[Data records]
»»

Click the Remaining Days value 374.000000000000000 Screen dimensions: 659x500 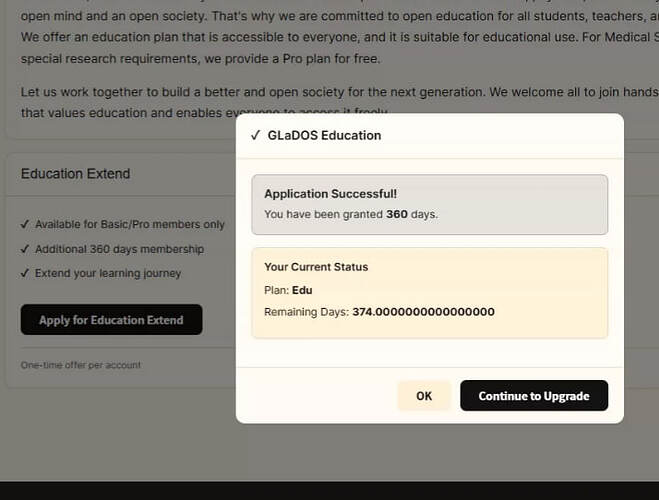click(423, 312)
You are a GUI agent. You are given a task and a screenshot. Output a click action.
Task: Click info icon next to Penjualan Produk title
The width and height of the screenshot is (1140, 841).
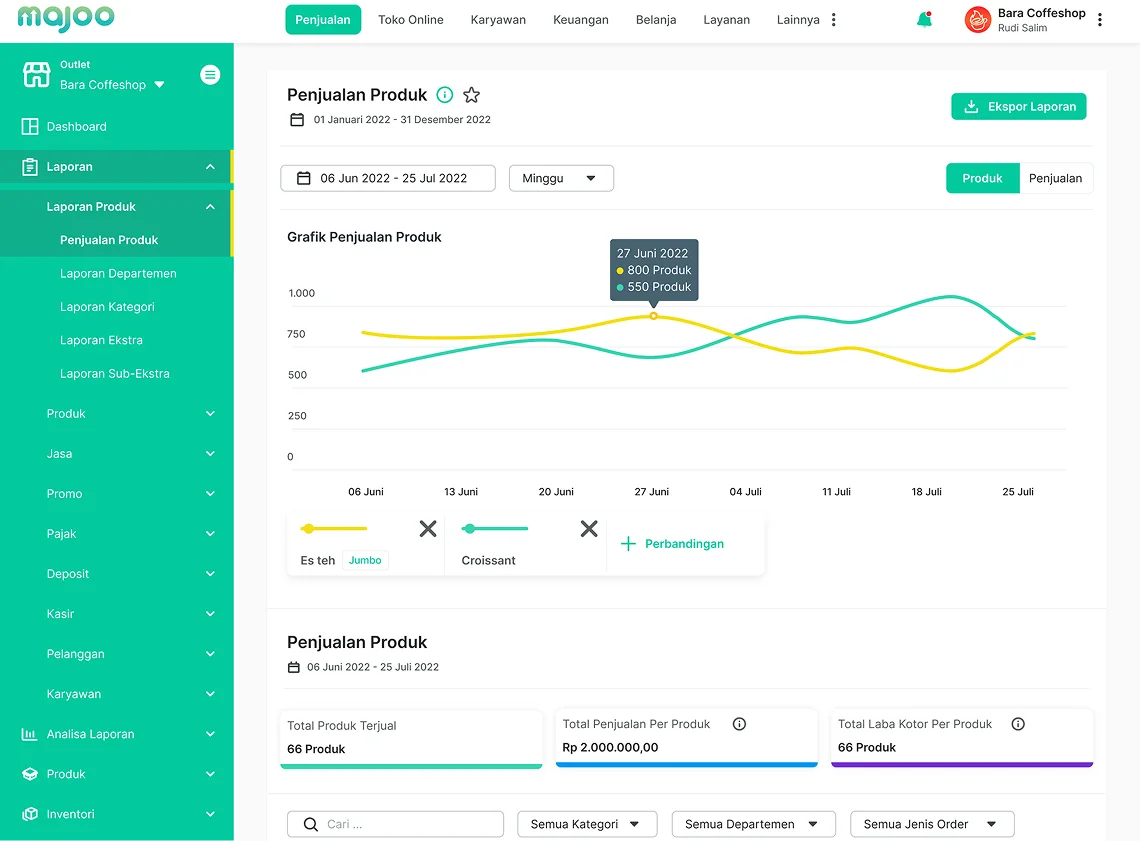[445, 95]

««

## Work required
Leaving the pictures out, give again word for word each line from the one holding "The width and" through the end of the records.

## Response to this task
The width and height of the screenshot is (1140, 841).
[445, 95]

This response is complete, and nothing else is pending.